Texte source:
§ §
Cour de Justice de l'Union Européenne

Arrêt du 19 décembre 2024 | Huitième Chambre | Affaire C-65/23 «K GmbH»

| RGPD, Conventions collectives & Traitement de données des salariés |

Les règles nationales ou conventions collectives adoptées en vertu de l’article 88 doivent respecter toutes les dispositions fondamentales du RGPD, y compris les principes généraux (article 5), les bases légales du traitement (article 6) et les restrictions spécifiques pour les catégories particulières de données sensibles (article 9).

Les juges nationaux ont le pouvoir et le devoir d’exercer un contrôle complet sur la conformité des conventions collectives au RGPD, et ainsi vérifier si le traitement respecte rigoureusement les conditions prévues par les articles 5, 6 et 9 du RGPD, notamment en ce qui concerne le critère de nécessité

Les dispositions légales nationales, ou résultant d’accords d’entreprises/conventions collectives, qui seraient jugées non conformes au RGPD doivent être par suite privées d’effet et d’application à la cause soumise à la juridiction.


CJUE 19 décembre 2024 | K GmbH | C-65/23

| RGPD Art. 88 | Conventions collectives & Marge d’appréciation des partenaires sociaux | Traitement de données des salariés | Contrôle juridictionnel de la condition de “nécessité”


Cour de Justice de l’Union Européenne | Arrêt du 19 décembre 2024 | Huitième Chambre | Affaire C-65/23 «K GmbH»


L’affaire C-65/23 concerne un litige portant sur la réparation d’un préjudice moral qu’un salarié MK prétend avoir subi en raison d’un traitement de ses données effectué par son employeur K GmbH sur la base d’un accord d’entreprise.

La CJUE a jugé que l’article 88 du RGPD doit être interprété en ce sens qu’une disposition nationale adoptée en vertu de cet article doit contraindre ses destinataires à respecter, d’une part, les exigences de l’article 88, paragraphe 2 du RGPD, et par ailleurs les exigences des articles 5, 6(1) et 9(1-2) du RGPD.
§ §
Tâches à réaliser:
a: Énumérez tous les numéros d'articles du RGPD cités dans le texte sur l'arrêt K GmbH.
b: Résumez en deux phrases le texte sur l'arrêt K GmbH.
c: Reproduisez fidèlement, dans le texte sur l'arrêt K GmbH, le passage allant de « Les dispositions légales » jusqu'à « d’un accord d’entreprise. ».
Les entrées ne jouent aucun rôle dans ce travail.
§ §
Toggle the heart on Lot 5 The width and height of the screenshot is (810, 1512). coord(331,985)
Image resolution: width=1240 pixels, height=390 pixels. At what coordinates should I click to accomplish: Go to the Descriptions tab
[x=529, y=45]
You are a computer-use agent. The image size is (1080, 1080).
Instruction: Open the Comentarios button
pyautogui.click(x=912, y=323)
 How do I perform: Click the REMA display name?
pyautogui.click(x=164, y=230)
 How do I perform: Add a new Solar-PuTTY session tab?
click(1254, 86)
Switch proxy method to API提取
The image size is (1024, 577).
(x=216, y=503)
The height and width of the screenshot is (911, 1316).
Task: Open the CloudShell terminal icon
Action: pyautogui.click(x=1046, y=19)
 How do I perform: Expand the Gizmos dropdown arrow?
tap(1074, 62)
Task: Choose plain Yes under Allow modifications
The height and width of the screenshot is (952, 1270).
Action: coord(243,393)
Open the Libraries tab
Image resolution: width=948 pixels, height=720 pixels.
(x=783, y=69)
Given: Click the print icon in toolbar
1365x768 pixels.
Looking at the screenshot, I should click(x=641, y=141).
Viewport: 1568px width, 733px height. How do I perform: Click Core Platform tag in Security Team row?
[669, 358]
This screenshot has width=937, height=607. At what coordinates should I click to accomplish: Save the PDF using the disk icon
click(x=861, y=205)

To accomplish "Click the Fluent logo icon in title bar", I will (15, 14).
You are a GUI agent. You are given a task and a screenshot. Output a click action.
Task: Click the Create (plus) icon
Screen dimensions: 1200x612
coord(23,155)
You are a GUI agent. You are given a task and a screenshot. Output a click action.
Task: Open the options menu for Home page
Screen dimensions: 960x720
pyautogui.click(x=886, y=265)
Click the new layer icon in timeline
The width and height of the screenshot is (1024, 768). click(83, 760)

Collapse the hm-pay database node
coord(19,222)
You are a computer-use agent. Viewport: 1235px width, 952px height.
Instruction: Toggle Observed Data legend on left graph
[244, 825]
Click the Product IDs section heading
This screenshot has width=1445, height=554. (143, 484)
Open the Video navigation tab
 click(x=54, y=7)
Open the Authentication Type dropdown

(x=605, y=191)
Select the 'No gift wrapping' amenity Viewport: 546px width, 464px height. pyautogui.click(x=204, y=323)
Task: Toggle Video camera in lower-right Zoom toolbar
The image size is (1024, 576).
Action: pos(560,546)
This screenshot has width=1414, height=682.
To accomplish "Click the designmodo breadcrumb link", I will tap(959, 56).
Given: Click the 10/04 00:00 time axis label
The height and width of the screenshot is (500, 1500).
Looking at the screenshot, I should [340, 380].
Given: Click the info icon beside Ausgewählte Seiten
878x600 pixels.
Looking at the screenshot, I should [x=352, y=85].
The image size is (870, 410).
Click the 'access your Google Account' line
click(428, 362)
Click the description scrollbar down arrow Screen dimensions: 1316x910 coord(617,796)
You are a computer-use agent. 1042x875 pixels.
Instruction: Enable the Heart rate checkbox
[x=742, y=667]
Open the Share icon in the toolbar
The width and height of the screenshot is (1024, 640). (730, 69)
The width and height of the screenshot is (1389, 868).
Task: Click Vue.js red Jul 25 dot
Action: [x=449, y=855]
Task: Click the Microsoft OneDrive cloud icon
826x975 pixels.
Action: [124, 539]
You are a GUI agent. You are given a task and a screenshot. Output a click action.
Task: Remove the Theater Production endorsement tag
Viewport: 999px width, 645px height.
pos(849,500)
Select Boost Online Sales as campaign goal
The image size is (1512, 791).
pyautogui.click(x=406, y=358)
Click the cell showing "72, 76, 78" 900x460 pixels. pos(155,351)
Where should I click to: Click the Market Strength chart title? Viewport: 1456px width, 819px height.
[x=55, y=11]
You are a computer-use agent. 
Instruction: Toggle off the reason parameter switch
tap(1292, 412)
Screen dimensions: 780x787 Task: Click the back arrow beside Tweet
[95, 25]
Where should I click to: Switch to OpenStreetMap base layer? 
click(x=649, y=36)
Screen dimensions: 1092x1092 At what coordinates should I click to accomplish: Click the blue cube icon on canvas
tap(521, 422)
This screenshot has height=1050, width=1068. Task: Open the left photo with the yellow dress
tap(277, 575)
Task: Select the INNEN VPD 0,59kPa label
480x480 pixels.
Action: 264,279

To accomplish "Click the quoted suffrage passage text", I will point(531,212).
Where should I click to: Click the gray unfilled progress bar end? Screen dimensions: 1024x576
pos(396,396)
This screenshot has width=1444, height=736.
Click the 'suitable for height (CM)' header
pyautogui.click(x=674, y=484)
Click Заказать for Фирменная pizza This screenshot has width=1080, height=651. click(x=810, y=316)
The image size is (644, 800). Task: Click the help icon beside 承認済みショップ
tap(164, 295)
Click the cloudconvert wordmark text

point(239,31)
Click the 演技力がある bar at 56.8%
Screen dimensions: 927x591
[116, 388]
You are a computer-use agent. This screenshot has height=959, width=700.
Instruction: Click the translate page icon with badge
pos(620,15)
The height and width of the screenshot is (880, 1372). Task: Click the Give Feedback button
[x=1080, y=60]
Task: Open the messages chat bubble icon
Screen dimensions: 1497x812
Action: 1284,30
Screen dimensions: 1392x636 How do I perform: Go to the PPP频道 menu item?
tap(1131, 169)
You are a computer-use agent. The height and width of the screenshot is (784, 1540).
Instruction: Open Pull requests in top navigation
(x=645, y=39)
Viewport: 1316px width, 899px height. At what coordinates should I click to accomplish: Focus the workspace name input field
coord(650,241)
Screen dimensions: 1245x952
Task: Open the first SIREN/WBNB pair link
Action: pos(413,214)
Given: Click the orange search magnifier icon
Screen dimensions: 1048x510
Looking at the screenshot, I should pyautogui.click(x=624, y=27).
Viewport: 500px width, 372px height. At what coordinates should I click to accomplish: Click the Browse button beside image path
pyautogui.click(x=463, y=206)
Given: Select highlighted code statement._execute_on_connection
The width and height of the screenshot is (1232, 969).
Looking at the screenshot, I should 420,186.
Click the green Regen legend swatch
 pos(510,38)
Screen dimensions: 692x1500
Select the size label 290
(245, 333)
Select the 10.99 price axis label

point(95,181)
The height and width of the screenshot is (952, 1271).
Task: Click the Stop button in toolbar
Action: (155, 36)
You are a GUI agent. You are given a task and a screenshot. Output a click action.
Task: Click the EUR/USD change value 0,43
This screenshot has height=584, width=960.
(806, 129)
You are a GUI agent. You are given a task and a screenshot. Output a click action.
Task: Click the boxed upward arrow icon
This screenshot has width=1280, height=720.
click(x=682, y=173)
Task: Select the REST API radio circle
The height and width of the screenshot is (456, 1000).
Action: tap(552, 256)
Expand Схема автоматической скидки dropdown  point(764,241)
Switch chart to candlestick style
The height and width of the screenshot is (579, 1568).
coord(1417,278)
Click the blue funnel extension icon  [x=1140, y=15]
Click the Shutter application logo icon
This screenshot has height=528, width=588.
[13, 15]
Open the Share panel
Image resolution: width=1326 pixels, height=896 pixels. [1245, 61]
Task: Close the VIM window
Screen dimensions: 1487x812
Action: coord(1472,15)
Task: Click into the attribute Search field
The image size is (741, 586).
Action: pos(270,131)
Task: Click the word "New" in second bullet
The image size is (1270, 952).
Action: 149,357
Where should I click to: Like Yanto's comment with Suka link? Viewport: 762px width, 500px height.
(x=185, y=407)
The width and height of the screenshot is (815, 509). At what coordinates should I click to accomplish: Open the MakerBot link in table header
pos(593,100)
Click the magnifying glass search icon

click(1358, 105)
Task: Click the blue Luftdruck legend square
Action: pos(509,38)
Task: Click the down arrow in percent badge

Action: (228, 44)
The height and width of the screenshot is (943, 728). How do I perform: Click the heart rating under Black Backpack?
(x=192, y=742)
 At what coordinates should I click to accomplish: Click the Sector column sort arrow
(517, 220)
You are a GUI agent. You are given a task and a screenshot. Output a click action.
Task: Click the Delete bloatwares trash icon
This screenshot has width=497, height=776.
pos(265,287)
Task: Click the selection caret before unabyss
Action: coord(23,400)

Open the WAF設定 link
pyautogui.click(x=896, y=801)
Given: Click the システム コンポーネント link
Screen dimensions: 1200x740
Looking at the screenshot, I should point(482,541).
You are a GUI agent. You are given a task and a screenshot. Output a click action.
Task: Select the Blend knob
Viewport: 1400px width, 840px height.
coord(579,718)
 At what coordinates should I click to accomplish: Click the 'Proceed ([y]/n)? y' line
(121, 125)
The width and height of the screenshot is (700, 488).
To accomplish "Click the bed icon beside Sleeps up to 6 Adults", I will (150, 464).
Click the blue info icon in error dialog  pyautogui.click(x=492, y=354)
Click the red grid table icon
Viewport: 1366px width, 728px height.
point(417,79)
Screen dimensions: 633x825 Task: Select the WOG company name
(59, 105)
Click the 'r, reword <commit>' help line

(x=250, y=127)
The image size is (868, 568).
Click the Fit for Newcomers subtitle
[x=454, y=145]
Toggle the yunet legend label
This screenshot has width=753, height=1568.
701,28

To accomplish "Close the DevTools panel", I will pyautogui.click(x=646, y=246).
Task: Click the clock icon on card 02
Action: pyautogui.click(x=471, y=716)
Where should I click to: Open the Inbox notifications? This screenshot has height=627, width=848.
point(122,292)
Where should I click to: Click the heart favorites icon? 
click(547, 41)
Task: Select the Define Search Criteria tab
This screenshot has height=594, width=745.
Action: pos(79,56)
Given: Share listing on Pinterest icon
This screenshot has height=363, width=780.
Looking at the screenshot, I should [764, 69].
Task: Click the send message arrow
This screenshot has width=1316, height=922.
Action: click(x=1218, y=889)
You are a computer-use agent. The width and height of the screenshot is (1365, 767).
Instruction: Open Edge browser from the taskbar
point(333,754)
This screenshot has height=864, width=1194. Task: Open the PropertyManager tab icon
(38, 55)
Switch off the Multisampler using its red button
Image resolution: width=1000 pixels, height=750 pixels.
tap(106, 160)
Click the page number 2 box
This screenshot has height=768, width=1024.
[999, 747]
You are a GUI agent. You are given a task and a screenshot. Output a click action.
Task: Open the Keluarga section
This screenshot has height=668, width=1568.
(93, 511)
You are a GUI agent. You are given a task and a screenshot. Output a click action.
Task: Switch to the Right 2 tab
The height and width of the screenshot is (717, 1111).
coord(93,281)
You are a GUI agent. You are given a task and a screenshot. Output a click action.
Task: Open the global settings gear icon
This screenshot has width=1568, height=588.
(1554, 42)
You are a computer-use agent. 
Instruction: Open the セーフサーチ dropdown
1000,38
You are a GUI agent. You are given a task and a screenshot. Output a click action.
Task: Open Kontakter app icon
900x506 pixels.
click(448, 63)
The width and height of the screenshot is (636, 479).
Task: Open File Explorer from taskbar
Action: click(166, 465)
§ §
Réponses par tâche:
a: Articles 5, 6, 9 et 88

b: L'affaire C-65/23, tranchée par la CJUE le 19 décembre 2024, porte sur la réparation d'un préjudice moral qu'un salarié dit avoir subi à cause d'un traitement de ses données effectué par son employeur K GmbH sur la base d'un accord d'entreprise. La Cour juge que les règles nationales et conventions collectives adoptées en vertu de l'article 88 doivent respecter les articles 5, 6 et 9 du RGPD, que les juges nationaux doivent en contrôler pleinement la conformité, notamment quant au critère de nécessité, et que les dispositions non conformes doivent être privées d'effet.

c:
Les dispositions légales nationales, ou résultant d’accords d’entreprises/conventions collectives, qui seraient jugées non conformes au RGPD doivent être par suite privées d’effet et d’application à la cause soumise à la juridiction.


CJUE 19 décembre 2024 | K GmbH | C-65/23

| RGPD Art. 88 | Conventions collectives & Marge d’appréciation des partenaires sociaux | Traitement de données des salariés | Contrôle juridictionnel de la condition de “nécessité”


Cour de Justice de l’Union Européenne | Arrêt du 19 décembre 2024 | Huitième Chambre | Affaire C-65/23 «K GmbH»


L’affaire C-65/23 concerne un litige portant sur la réparation d’un préjudice moral qu’un salarié MK prétend avoir subi en raison d’un traitement de ses données effectué par son employeur K GmbH sur la base d’un accord d’entreprise.